Media: Lady Gaga Didn’t End Don’t Ask Don’t Tell, We Did
Submission by David Meir Grossman, TNG contributor. Grossman writes under his full name so you don’t get confused with the actually famous David Grossman. He worked as an organizer on several political campaigns until he decided he didn’t really want to do that anymore. He currently writes for Lapham’s Quarterly, and has written for io9 and Thought Catalog. He lives in Brooklyn.
So, basically what happened here is a Gawker blog got called out by its readership for a headline that was essentially a lie. “How Lady Gaga Ended Don’t Ask, Don’t Tell” is very nice, simple declaration, and luckily Iris Carmon’s readers are smarter then she gives them credit for and have pushed back in the comments, quite thoroughly and aggressively. This isn’t the first time Gawker has done this. Why does one of the premier outposts of feminism on the internet want to shortchange the work of actual activists?

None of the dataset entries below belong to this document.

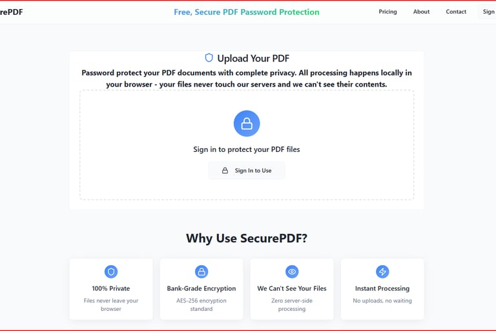Click the shield icon beside Upload Your PDF

[x=209, y=58]
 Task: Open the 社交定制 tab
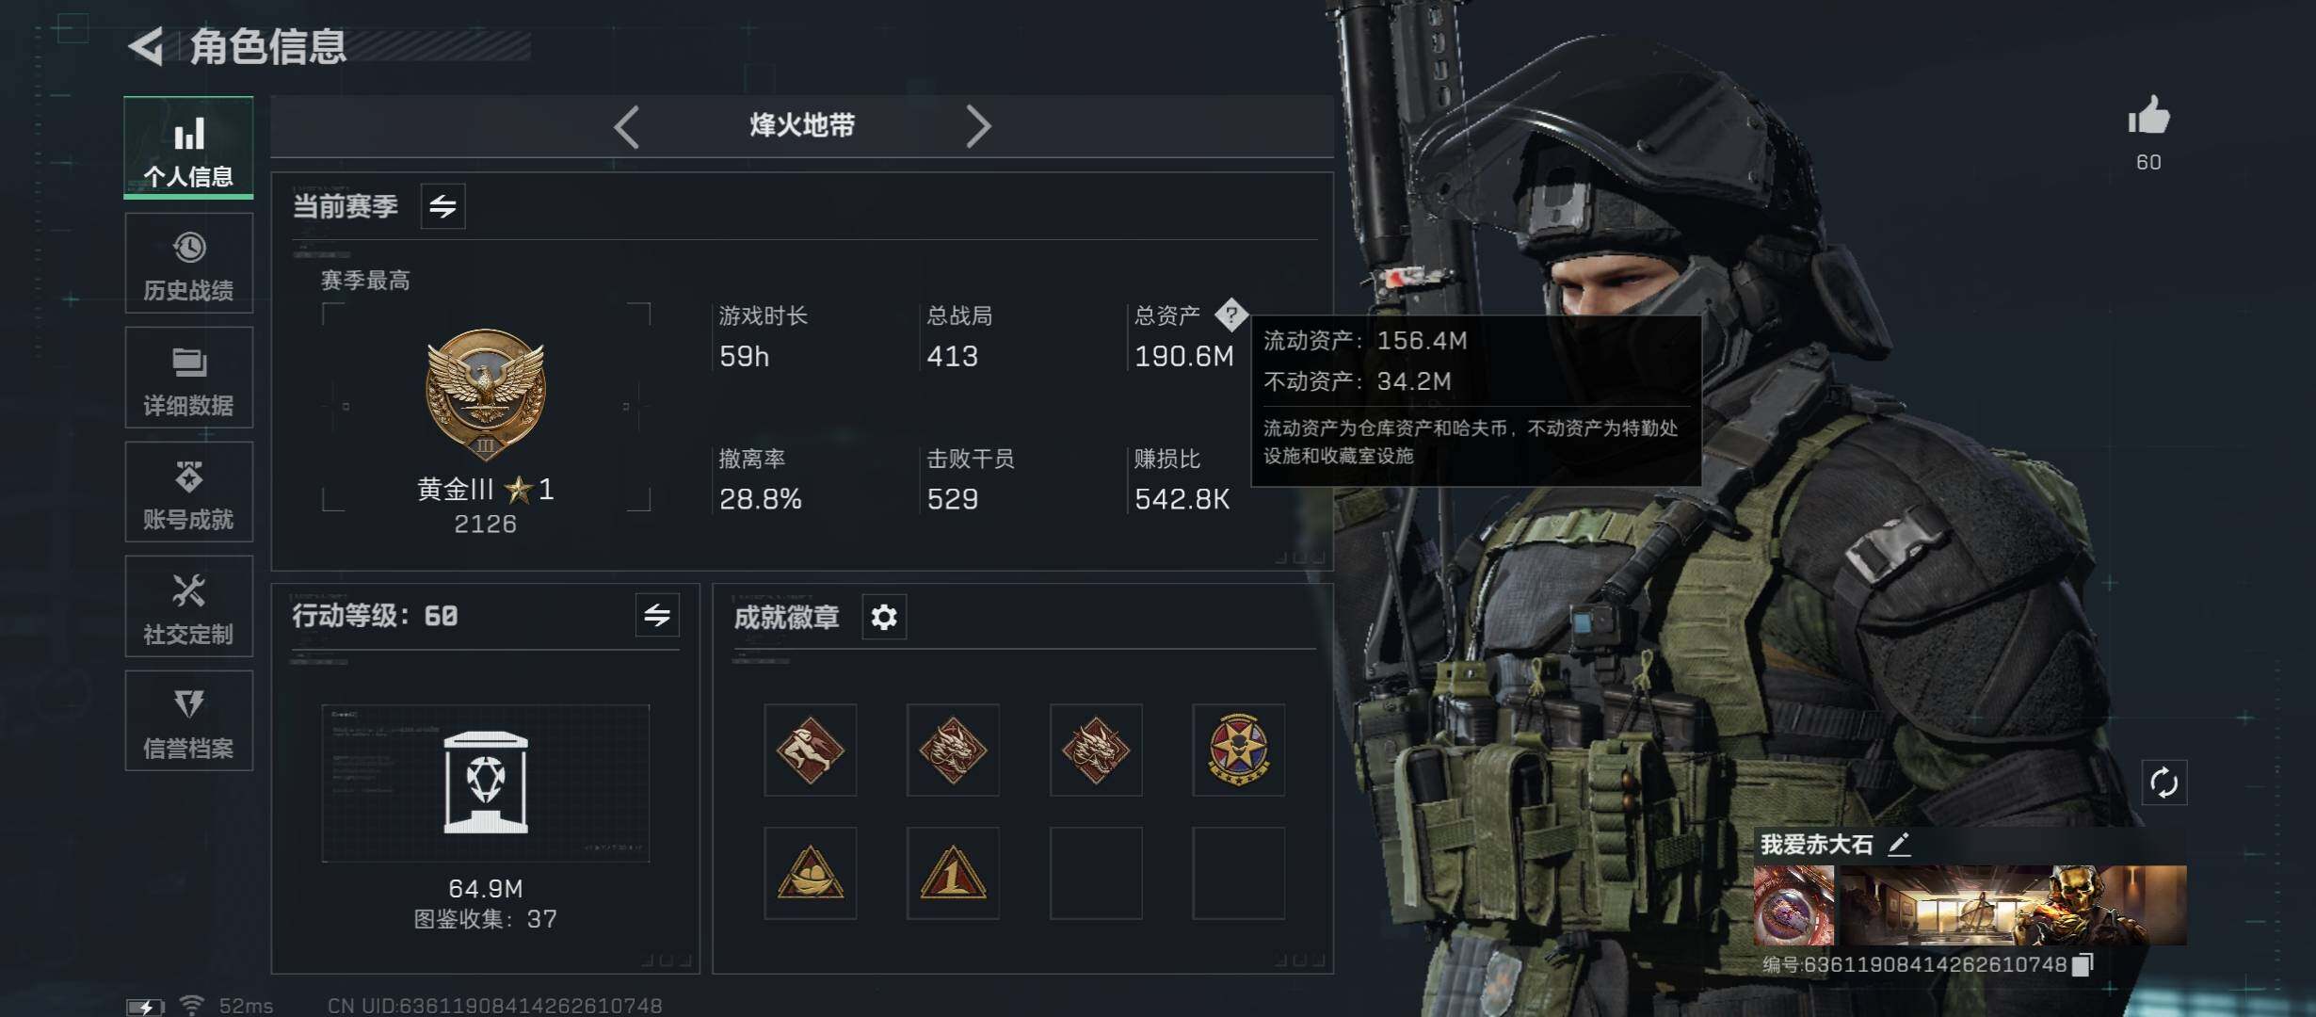188,605
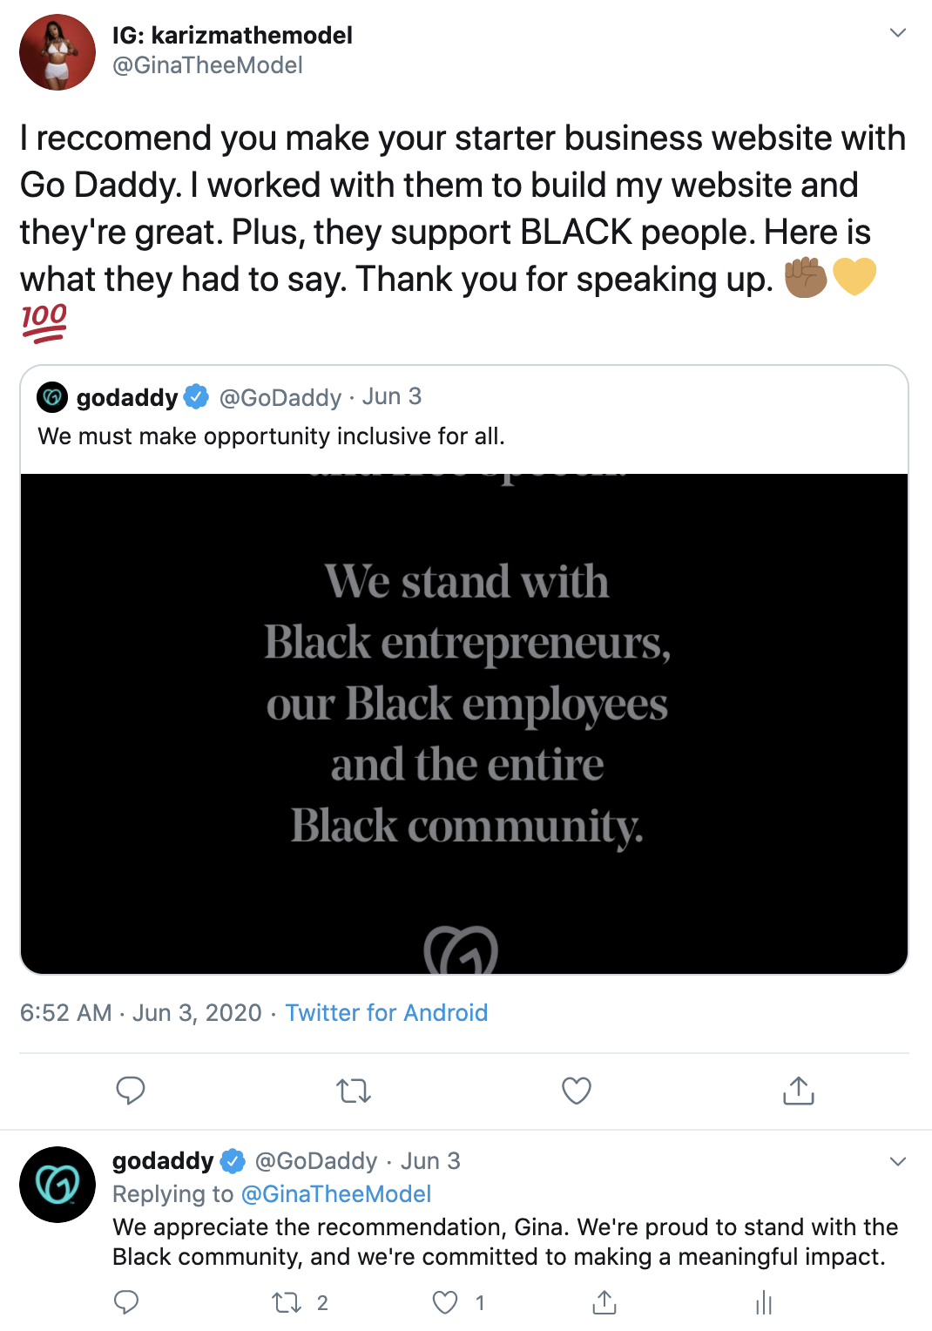Open GoDaddy's avatar in the reply
Screen dimensions: 932x1331
(x=57, y=1185)
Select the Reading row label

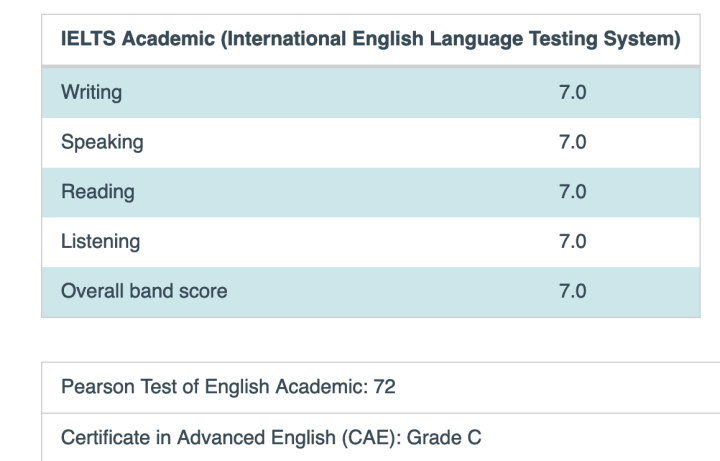click(98, 192)
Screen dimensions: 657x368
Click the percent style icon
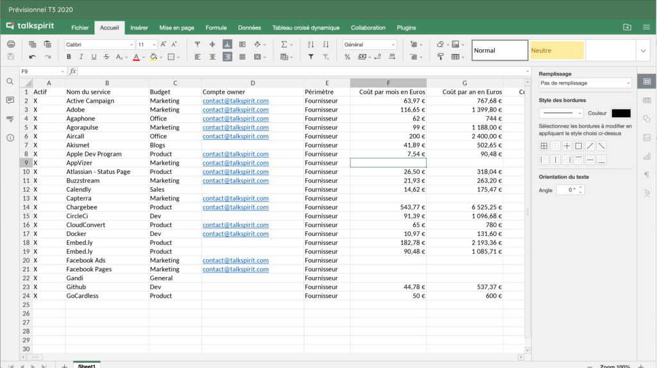pyautogui.click(x=347, y=57)
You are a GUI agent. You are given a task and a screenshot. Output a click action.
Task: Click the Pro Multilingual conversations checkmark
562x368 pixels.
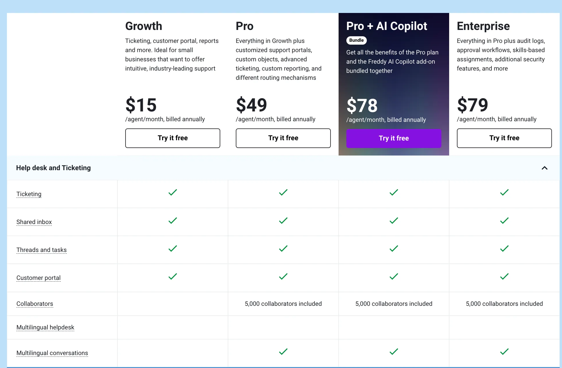[x=283, y=352]
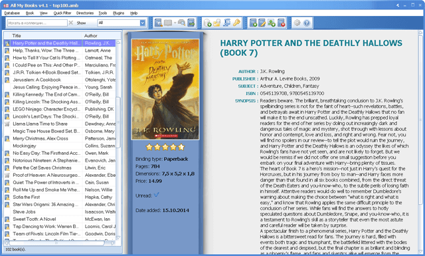Click the delete book red icon
The image size is (425, 256).
pyautogui.click(x=282, y=23)
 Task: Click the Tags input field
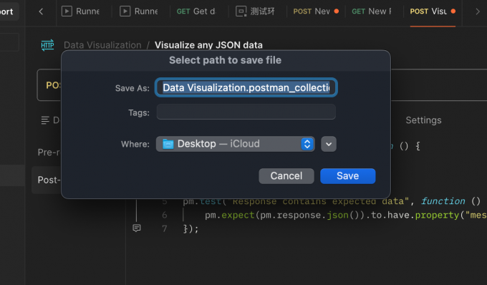(246, 112)
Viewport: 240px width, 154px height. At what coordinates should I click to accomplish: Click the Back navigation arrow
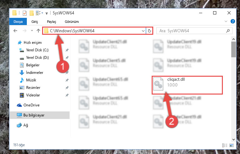tap(15, 31)
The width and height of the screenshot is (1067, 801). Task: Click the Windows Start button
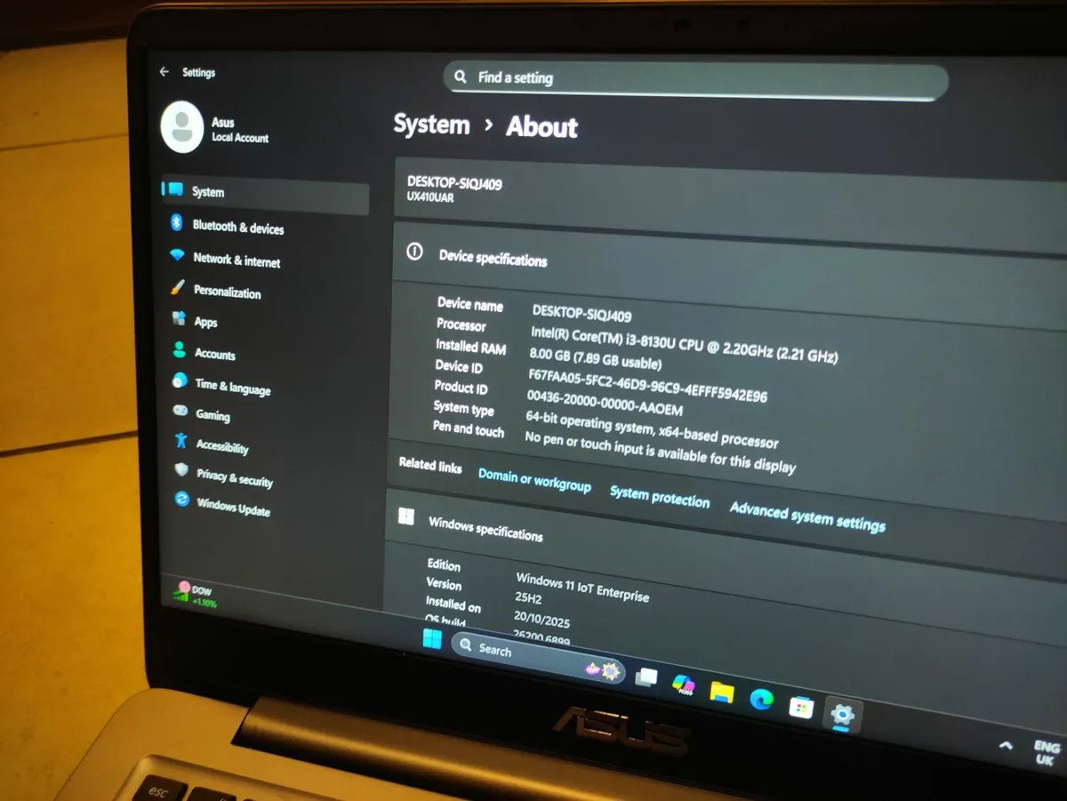[x=432, y=638]
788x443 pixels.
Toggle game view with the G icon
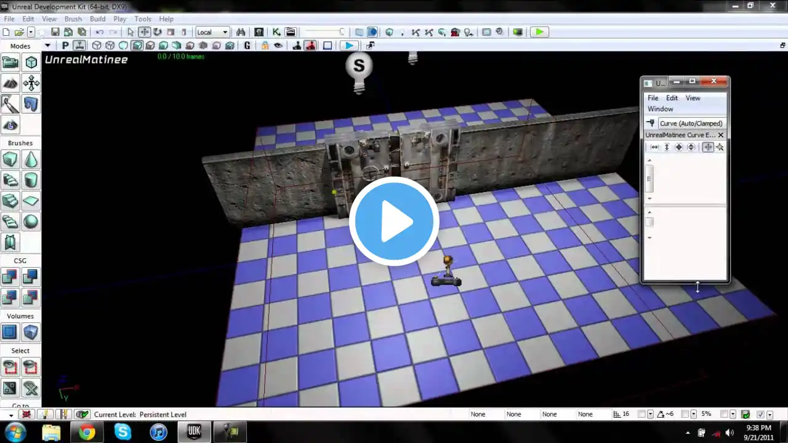[x=247, y=46]
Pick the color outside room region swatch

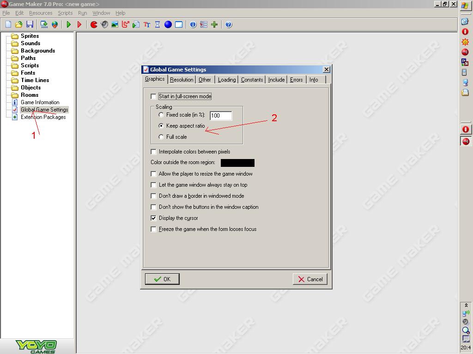[237, 163]
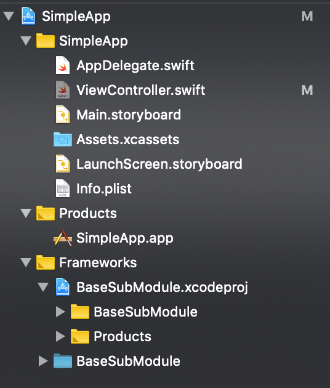The width and height of the screenshot is (330, 388).
Task: Click the M status badge beside ViewController.swift
Action: click(307, 90)
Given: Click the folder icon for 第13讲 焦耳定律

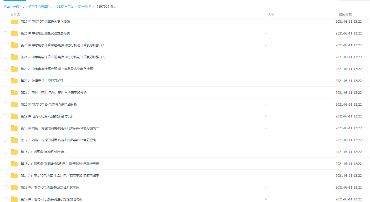Looking at the screenshot, I should (14, 188).

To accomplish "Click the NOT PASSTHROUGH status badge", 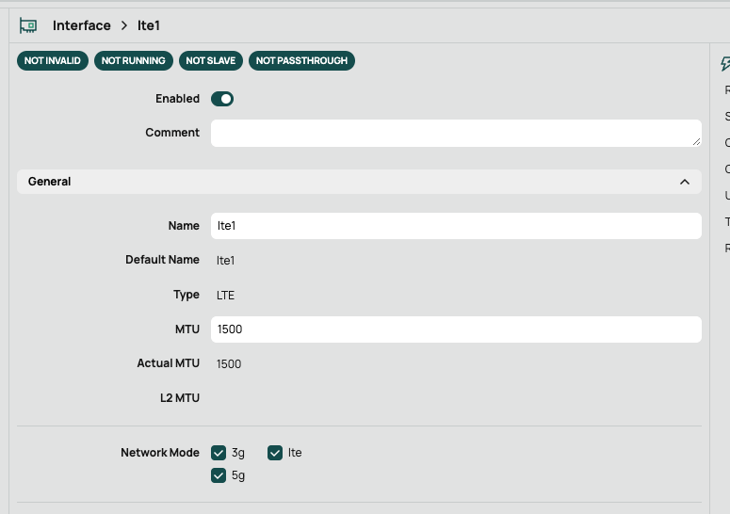I will (x=301, y=61).
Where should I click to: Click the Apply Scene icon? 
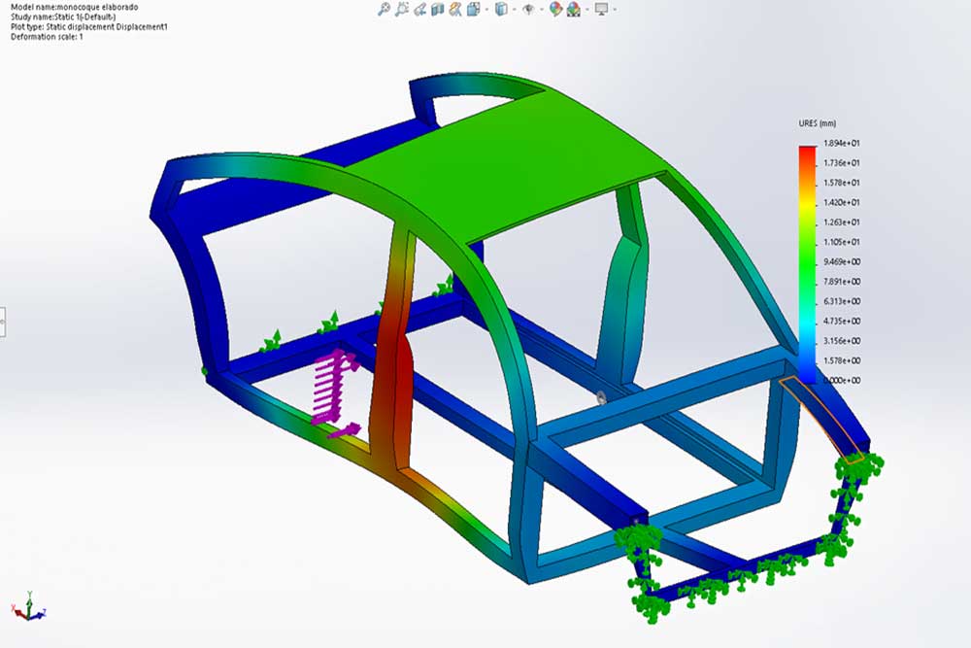tap(574, 10)
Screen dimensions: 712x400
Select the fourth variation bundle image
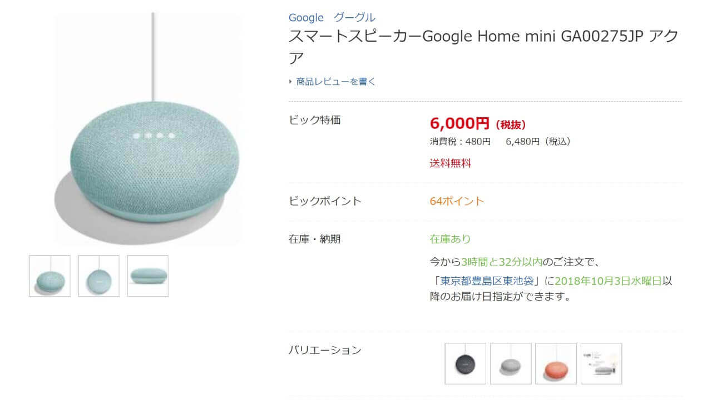pos(601,363)
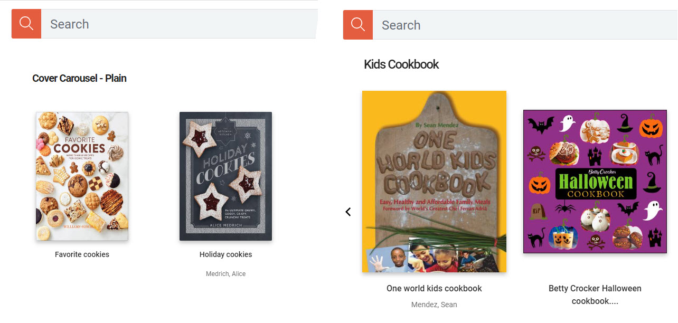Click the 'Kids Cookbook' carousel heading

click(x=401, y=64)
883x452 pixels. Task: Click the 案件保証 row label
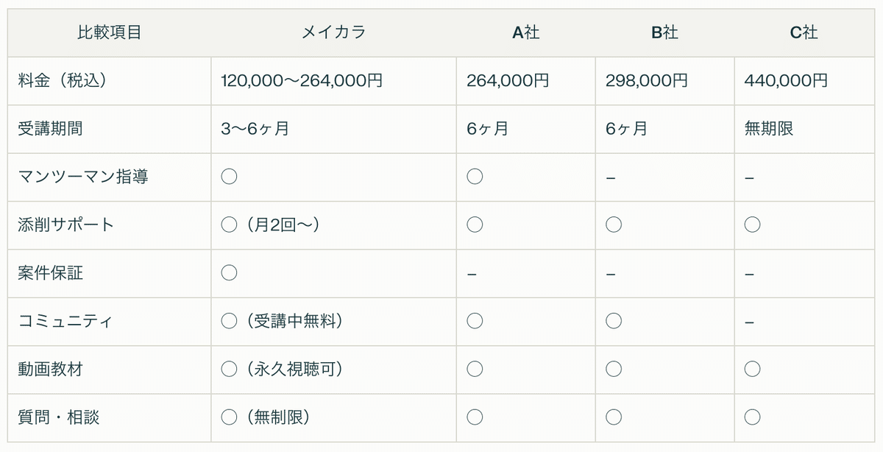(x=50, y=273)
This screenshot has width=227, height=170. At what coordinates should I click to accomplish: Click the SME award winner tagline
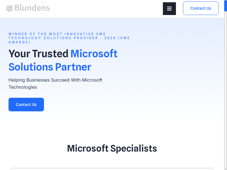coord(69,38)
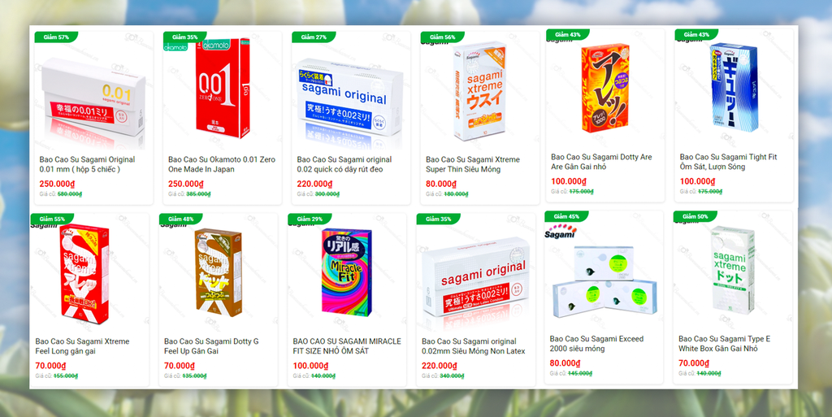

To understand that, we have to understand what Carmon gets right and wrong in her article. On the right side of the ledger, Carmon interviews and gives credit to the Servicemembers Legal Defense Network, a grassroots organization founded in 1993, the same year as the DADT ban was instituted. That’s good! However, her description of one of the biggest civil rights fights in last the last thirty years is amazingly short-sighted:
Nevertheless, Gaga’s star power was at the ready, and that’s how she wound up going to Maine instead, home of two moderate Republican Senators, and holding a much-publicized rally. She also repeatedly tweeted the number of the Senate switchboard, which briefly had to shut down because of overload. People actually made constituent visits. Don’t Ask Don’t Tell was urgently in the news. Eventually, the Senate passed repeal.
It’s that easy! Just send Gaga up, maybe do an acoustic “Bad Romance” or whatever, get people making phone calls and suddenly, it’s over! If only Eugene McCarthy had had access to a meat dress during the 60′s, Vietnam would have been over before it started!
When the Senate voted for repeal, Andrew Sullivan had a far more sober description of the fight:
It’s been more than three decades since Leonard Matlovich appeared on the cover of Time magazine. It’s been more than two decades since this struggle began to reach the realm of political possibility. From the painful non-compromise of “Don’t Ask, Don’t Tell”, through the big increase in discharges under president Clinton, via the wars and civil marriage breakthroughs of the first decade of the 21st Century to the calm and reasoned Pentagon report of December 2010, the path has been uneven. We need to remember this. We need to remember constantly that any civil rights movement will be beset with reversals, with dark periods, with moments when the intensity of the despair breaks the hardiest of souls.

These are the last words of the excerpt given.